_THE TASK:_
Your response should give back each record exactly, word for word.

*** GIVEN RECORDS ***

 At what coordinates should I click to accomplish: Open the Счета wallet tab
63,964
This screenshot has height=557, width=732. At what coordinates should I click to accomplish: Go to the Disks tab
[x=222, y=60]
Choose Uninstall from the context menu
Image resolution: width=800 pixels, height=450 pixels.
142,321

***

_SOLVED PROBLEM:_
 At what coordinates should I click to accomplish: Open the Счета wallet tab
63,964
This screenshot has height=557, width=732. At what coordinates should I click to accomplish: Go to the Disks tab
[x=222, y=60]
Choose Uninstall from the context menu
Image resolution: width=800 pixels, height=450 pixels.
142,321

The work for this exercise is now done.